Barr also told NPR that media outlets distort the news about police killings:

These are not events that happen every day. I know that the media is very interested them, as everyone is interested in them [crosstalk]. Well, everyone’s interested in it. But I think the media is ignoring the fact that 8,000 African Americans are killed by crime in high-crime areas, and 10 were killed last year by police, six of whom were under attack when they shot.

A May 2020 report by the Washington Post reluctantly admitted that police killings of black men have dropped by more than half during the last few years:

In 2015, the first year The Post tallied these numbers [of police shootings], officers killed 94 unarmed people, the largest group among them black men: 38.

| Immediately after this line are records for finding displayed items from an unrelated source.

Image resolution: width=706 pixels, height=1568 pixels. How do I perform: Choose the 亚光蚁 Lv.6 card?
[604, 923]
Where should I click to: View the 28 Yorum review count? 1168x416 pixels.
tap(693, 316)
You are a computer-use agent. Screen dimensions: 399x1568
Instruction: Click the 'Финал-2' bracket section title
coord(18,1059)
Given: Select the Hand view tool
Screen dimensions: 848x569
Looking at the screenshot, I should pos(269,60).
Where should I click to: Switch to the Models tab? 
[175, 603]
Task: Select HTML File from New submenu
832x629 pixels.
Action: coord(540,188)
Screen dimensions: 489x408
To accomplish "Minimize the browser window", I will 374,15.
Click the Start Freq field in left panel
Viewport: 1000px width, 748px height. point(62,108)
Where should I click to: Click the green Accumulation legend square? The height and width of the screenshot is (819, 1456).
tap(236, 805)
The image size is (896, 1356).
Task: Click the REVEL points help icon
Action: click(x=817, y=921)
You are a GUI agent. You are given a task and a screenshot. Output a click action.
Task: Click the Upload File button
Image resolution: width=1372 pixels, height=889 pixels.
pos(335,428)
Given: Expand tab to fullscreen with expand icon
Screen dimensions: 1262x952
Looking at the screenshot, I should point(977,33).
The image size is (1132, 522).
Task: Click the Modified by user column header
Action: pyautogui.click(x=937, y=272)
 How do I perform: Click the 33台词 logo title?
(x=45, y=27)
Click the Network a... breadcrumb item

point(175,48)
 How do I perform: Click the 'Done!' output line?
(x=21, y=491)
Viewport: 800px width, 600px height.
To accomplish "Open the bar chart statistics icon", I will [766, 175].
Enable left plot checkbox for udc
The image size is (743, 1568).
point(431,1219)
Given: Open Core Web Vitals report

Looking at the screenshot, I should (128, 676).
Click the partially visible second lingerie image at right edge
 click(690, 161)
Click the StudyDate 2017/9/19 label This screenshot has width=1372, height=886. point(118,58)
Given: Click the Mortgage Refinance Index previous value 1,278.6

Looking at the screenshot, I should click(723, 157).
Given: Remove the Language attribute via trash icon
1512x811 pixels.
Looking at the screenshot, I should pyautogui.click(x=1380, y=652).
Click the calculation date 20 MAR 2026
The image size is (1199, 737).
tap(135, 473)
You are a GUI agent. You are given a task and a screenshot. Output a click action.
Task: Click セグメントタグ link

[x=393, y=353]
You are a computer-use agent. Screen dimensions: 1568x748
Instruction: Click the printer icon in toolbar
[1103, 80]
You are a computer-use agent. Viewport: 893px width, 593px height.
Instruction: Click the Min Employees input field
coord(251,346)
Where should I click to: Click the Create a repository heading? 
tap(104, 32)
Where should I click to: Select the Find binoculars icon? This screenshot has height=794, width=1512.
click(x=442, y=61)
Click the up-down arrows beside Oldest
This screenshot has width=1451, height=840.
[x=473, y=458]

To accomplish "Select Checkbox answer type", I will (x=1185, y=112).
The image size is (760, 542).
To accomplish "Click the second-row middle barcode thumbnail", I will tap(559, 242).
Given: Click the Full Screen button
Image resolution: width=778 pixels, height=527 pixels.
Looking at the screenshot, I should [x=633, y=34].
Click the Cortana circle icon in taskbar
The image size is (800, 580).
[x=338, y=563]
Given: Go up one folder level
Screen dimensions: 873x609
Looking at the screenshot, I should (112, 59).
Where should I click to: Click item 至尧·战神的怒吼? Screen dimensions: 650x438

The following year saw a large drop in the number of unarmed shootings, declining to 51, with 22 of those killed being white and 19 black. The number has remained relatively steady each year since. In 2019, 56 unarmed people were shot and killed by police, with white people accounting for 25 of them, while 15 of them were black.

Barr’s point on homicide and black Americans has been acknowledged across partisan lines. For instance, in July 2016, President Barack Obama said the statistics on this issue are “crazy”:

It is absolutely true that the murder rate in the African-American community is way out of whack compared to the general population. And both the victims and the perpetrators are black, young black men. The single greatest cause of death for young black men between the ages of 18 and 35 is homicide. And that’s crazy. That is crazy.

A study produced by then-President Obama’s DOJ provides similar data about murders and race from 1980 to 2008. The report noted:

Blacks were disproportionately represented as both homicide victims and offenders. The victimization rate for blacks (27.8 per 100,000) was 6 times higher than the rate for whites (4.5 per 100,000). The offending rate for blacks (34.4 per 100,000) was almost 8 times higher than the rate for whites (4.5 per 100,000).

The nation’s murder rate rose sharply after Obama tacitly supported 2014’s anti-police riots and the Black Lives movement. However, murder rates dropped sharply when President Donald Trump dropped Obama’s policies.

Barr concluded that, while President Trump’s economic and education policies have been good for black Americans, there are still more civil rights battles to be fought, particularly that of school choice:

I do think that there are some impediments to the advancement of African Americans in society. The principal, one of the principal ones, not the principal one, is that they are being deprived of equal opportunity to attend good schools. And that’s, I think that’s one of the civil rights issues of our time. I think that they should we should essentially give these inner-city families the buying power to send their kids wherever they want to send them.

The Attorney General has consistently pushed back on broad-brush condemnations of America’s police. “I think the overwhelming number of police officers try contentiously to use appropriate and reasonable force,” he told a New York Times reporter in early June. Later that week, he told CBS News: “the vast, overwhelming majority of police are good people. They’re civic minded people who believe in serving the public. They do so bravely. They do so righteously.”